- SHORT TASK
Reproduce every row below verbatim, line for line, without changing anything.

(Click-target data)
◇ ◇ ◇ ◇
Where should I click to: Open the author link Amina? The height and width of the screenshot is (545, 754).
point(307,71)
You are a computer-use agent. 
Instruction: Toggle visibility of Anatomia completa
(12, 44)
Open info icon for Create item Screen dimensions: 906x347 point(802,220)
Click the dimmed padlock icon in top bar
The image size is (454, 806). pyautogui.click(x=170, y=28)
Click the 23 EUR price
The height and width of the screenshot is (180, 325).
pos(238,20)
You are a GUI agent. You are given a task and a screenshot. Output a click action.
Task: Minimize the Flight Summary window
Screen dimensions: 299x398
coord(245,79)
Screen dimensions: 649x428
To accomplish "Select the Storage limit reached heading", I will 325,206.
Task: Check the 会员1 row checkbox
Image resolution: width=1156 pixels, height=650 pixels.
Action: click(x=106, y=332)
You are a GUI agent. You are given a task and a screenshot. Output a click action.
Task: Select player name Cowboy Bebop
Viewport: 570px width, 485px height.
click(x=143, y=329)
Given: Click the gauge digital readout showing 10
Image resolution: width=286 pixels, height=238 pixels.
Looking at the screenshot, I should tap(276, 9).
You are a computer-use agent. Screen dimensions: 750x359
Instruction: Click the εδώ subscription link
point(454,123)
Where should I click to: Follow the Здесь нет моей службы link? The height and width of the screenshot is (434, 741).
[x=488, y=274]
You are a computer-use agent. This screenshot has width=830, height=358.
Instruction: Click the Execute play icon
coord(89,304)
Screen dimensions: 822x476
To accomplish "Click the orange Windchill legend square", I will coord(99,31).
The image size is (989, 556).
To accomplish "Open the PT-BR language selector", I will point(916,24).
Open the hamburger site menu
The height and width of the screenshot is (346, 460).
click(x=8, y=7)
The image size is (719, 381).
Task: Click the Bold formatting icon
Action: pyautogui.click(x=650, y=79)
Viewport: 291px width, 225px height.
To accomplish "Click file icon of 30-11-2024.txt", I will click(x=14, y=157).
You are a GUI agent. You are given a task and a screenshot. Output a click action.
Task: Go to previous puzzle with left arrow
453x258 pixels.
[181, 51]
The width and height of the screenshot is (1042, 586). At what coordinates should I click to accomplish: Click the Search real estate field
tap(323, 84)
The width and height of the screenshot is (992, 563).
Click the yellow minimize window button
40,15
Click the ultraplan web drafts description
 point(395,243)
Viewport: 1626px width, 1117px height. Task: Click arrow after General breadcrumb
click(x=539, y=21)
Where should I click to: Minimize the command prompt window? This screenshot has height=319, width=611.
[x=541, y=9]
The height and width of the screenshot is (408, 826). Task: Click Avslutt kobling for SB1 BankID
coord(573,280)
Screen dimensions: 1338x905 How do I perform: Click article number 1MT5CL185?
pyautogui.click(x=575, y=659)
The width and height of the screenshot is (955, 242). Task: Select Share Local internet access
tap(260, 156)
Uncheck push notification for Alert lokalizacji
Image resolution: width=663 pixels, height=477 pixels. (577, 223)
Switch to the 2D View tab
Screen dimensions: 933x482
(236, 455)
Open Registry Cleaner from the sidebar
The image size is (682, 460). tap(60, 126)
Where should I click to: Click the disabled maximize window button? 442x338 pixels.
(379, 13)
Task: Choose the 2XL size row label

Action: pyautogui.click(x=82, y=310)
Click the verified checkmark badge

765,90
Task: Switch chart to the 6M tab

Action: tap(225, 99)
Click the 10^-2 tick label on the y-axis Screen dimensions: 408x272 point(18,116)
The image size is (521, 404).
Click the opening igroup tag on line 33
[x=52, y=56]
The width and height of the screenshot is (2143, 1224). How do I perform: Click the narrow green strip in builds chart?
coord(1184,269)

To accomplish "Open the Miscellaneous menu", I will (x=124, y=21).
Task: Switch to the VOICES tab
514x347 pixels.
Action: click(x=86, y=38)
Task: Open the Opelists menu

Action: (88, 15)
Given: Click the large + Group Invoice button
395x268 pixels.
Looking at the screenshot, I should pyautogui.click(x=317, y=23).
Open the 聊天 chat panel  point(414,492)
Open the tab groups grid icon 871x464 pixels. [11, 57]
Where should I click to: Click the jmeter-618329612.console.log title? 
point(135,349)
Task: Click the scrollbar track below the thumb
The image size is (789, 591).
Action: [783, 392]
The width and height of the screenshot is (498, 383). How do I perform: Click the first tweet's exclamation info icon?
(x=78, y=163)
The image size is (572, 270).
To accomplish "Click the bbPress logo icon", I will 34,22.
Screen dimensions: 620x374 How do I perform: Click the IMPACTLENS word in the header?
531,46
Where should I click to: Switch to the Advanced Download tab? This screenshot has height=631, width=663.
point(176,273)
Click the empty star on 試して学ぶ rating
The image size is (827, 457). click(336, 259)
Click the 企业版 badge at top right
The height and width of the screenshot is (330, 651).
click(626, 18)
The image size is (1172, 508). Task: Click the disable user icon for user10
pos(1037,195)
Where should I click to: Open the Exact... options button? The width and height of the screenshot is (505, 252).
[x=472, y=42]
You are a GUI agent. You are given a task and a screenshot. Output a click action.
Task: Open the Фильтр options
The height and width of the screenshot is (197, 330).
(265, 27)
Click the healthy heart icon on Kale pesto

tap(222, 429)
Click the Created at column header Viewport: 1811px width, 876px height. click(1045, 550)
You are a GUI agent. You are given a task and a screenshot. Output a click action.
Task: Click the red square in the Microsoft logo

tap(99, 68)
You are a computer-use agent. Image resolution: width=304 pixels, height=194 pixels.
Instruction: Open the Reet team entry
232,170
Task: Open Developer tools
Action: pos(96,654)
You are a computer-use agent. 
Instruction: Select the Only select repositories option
◇ ◇ ◇ ◇
- RIGHT ANSWER
Where should I click to: Open the author link Amina? The height and width of the screenshot is (545, 754).
point(307,71)
You are a computer-use agent. 
Instruction: Toggle visibility of Anatomia completa
(12, 44)
Open info icon for Create item Screen dimensions: 906x347 point(802,220)
Click the dimmed padlock icon in top bar
The image size is (454, 806). pyautogui.click(x=170, y=28)
Click the 23 EUR price
The height and width of the screenshot is (180, 325).
pos(238,20)
You are a GUI agent. You are given a task and a screenshot. Output a click action.
Task: Minimize the Flight Summary window
Screen dimensions: 299x398
coord(245,79)
Screen dimensions: 649x428
To accomplish "Select the Storage limit reached heading", I will 325,206.
Task: Check the 会员1 row checkbox
Image resolution: width=1156 pixels, height=650 pixels.
Action: click(x=106, y=332)
You are a GUI agent. You are given a task and a screenshot. Output a click action.
Task: Select player name Cowboy Bebop
Viewport: 570px width, 485px height.
click(x=143, y=329)
Given: Click the gauge digital readout showing 10
Image resolution: width=286 pixels, height=238 pixels.
Looking at the screenshot, I should tap(276, 9).
You are a computer-use agent. Screen dimensions: 750x359
Instruction: Click the εδώ subscription link
point(454,123)
Where should I click to: Follow the Здесь нет моей службы link? The height and width of the screenshot is (434, 741).
[x=488, y=274]
You are a computer-use agent. This screenshot has width=830, height=358.
Instruction: Click the Execute play icon
coord(89,304)
Screen dimensions: 822x476
To accomplish "Click the orange Windchill legend square", I will coord(99,31).
The image size is (989, 556).
To accomplish "Open the PT-BR language selector", I will point(916,24).
Open the hamburger site menu
The height and width of the screenshot is (346, 460).
click(x=8, y=7)
The image size is (719, 381).
Task: Click the Bold formatting icon
Action: pyautogui.click(x=650, y=79)
Viewport: 291px width, 225px height.
To accomplish "Click file icon of 30-11-2024.txt", I will click(x=14, y=157).
You are a GUI agent. You are given a task and a screenshot. Output a click action.
Task: Go to previous puzzle with left arrow
453x258 pixels.
[181, 51]
The width and height of the screenshot is (1042, 586). At what coordinates should I click to accomplish: Click the Search real estate field
tap(323, 84)
The width and height of the screenshot is (992, 563).
Click the yellow minimize window button
40,15
Click the ultraplan web drafts description
 point(395,243)
Viewport: 1626px width, 1117px height. Task: Click arrow after General breadcrumb
click(x=539, y=21)
Where should I click to: Minimize the command prompt window? This screenshot has height=319, width=611.
[x=541, y=9]
The height and width of the screenshot is (408, 826). Task: Click Avslutt kobling for SB1 BankID
coord(573,280)
Screen dimensions: 1338x905 How do I perform: Click article number 1MT5CL185?
pyautogui.click(x=575, y=659)
The width and height of the screenshot is (955, 242). Task: Select Share Local internet access
tap(260, 156)
Uncheck push notification for Alert lokalizacji
Image resolution: width=663 pixels, height=477 pixels. (577, 223)
Switch to the 2D View tab
Screen dimensions: 933x482
(236, 455)
Open Registry Cleaner from the sidebar
The image size is (682, 460). tap(60, 126)
Where should I click to: Click the disabled maximize window button? 442x338 pixels.
(379, 13)
Task: Choose the 2XL size row label

Action: pyautogui.click(x=82, y=310)
Click the verified checkmark badge

765,90
Task: Switch chart to the 6M tab

Action: tap(225, 99)
Click the 10^-2 tick label on the y-axis Screen dimensions: 408x272 point(18,116)
The image size is (521, 404).
Click the opening igroup tag on line 33
[x=52, y=56]
The width and height of the screenshot is (2143, 1224). How do I perform: Click the narrow green strip in builds chart?
coord(1184,269)

To accomplish "Open the Miscellaneous menu", I will (x=124, y=21).
Task: Switch to the VOICES tab
514x347 pixels.
Action: click(x=86, y=38)
Task: Open the Opelists menu

Action: (88, 15)
Given: Click the large + Group Invoice button
395x268 pixels.
Looking at the screenshot, I should pyautogui.click(x=317, y=23).
Open the 聊天 chat panel  point(414,492)
Open the tab groups grid icon 871x464 pixels. [11, 57]
Where should I click to: Click the jmeter-618329612.console.log title? 
point(135,349)
Task: Click the scrollbar track below the thumb
The image size is (789, 591).
Action: [783, 392]
The width and height of the screenshot is (498, 383). How do I perform: Click the first tweet's exclamation info icon?
(x=78, y=163)
The image size is (572, 270).
To accomplish "Click the bbPress logo icon", I will 34,22.
Screen dimensions: 620x374 How do I perform: Click the IMPACTLENS word in the header?
531,46
Where should I click to: Switch to the Advanced Download tab? This screenshot has height=631, width=663.
point(176,273)
Click the empty star on 試して学ぶ rating
The image size is (827, 457). click(336, 259)
Click the 企业版 badge at top right
The height and width of the screenshot is (330, 651).
click(626, 18)
The image size is (1172, 508). Task: Click the disable user icon for user10
pos(1037,195)
Where should I click to: Open the Exact... options button? The width and height of the screenshot is (505, 252).
[x=472, y=42]
You are a GUI agent. You are given a task and a screenshot. Output a click action.
Task: Open the Фильтр options
The height and width of the screenshot is (197, 330).
(265, 27)
Click the healthy heart icon on Kale pesto

tap(222, 429)
Click the Created at column header Viewport: 1811px width, 876px height. click(1045, 550)
You are a GUI agent. You are given a task and a screenshot. Output a click action.
Task: Click the red square in the Microsoft logo

tap(99, 68)
You are a computer-use agent. Image resolution: width=304 pixels, height=194 pixels.
Instruction: Open the Reet team entry
232,170
Task: Open Developer tools
Action: pos(96,654)
You are a computer-use agent. 
Instruction: Select the Only select repositories option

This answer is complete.